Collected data

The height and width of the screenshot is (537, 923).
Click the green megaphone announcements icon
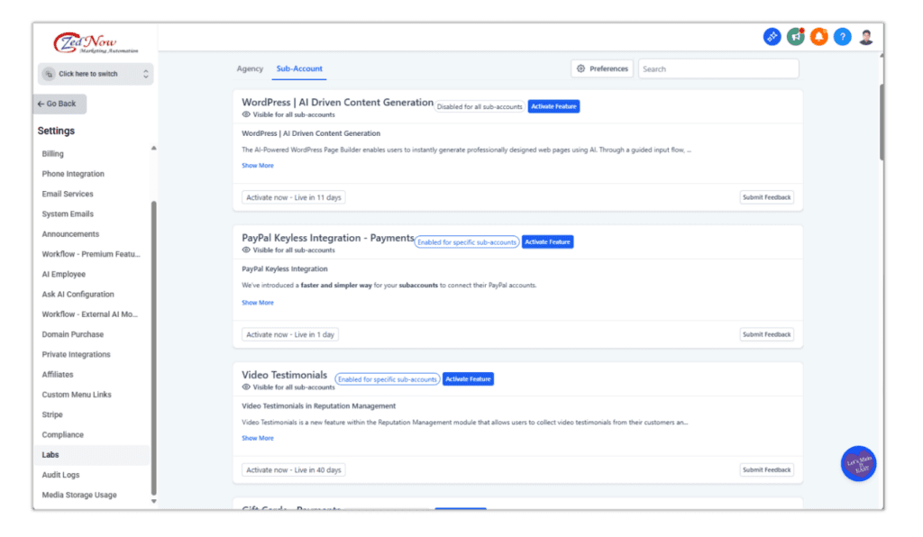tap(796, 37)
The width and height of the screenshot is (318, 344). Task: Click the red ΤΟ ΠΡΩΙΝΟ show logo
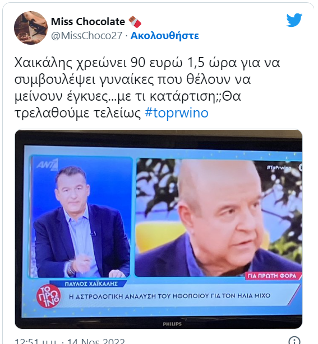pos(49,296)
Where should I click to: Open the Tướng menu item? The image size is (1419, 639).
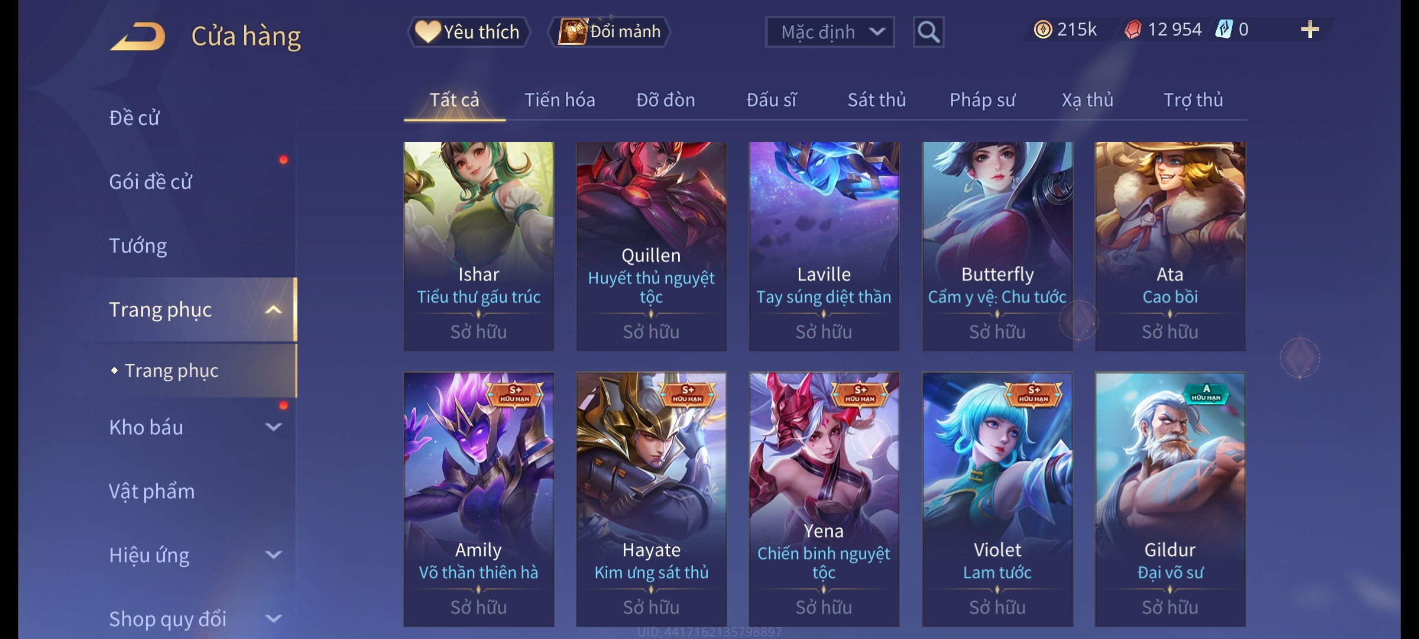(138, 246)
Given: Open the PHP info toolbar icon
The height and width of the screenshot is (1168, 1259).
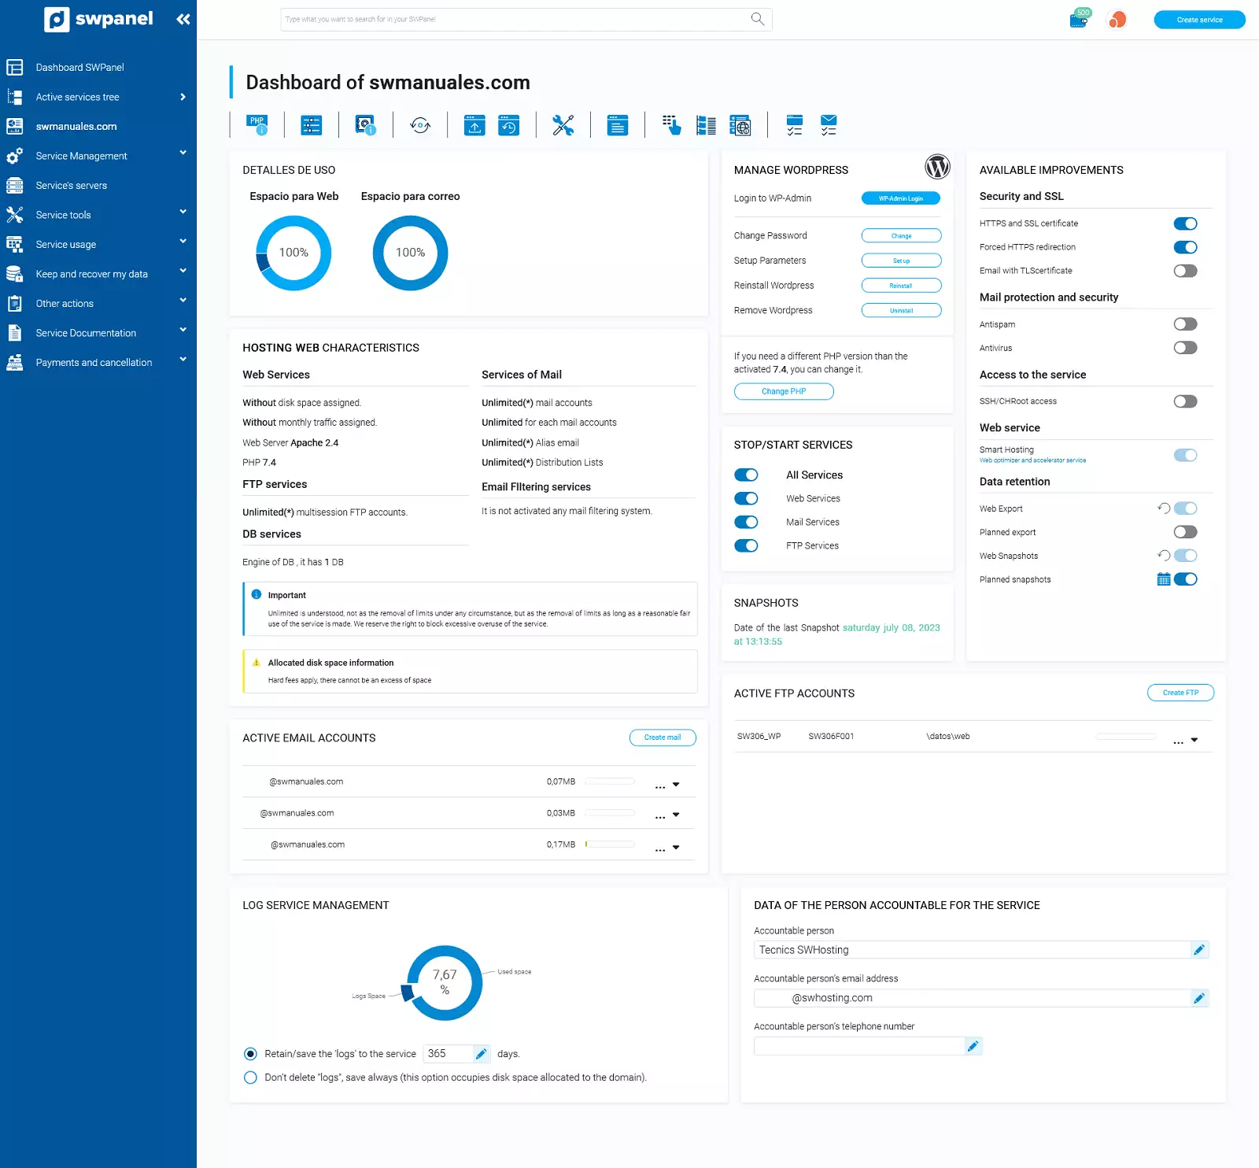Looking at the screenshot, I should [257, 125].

▶ **What the task asks**:
The reply must contain every entry above, exactly as written, and none of the pictures.

▶ **Response area**:
The height and width of the screenshot is (537, 923).
Click the green megaphone announcements icon
tap(796, 37)
The width and height of the screenshot is (318, 344). Task: Click the red ΤΟ ΠΡΩΙΝΟ show logo
pos(49,296)
Where should I click to: Open the Tướng menu item? The image size is (1419, 639).
(138, 246)
Given: Open the PHP info toolbar icon
The height and width of the screenshot is (1168, 1259).
Looking at the screenshot, I should [257, 125].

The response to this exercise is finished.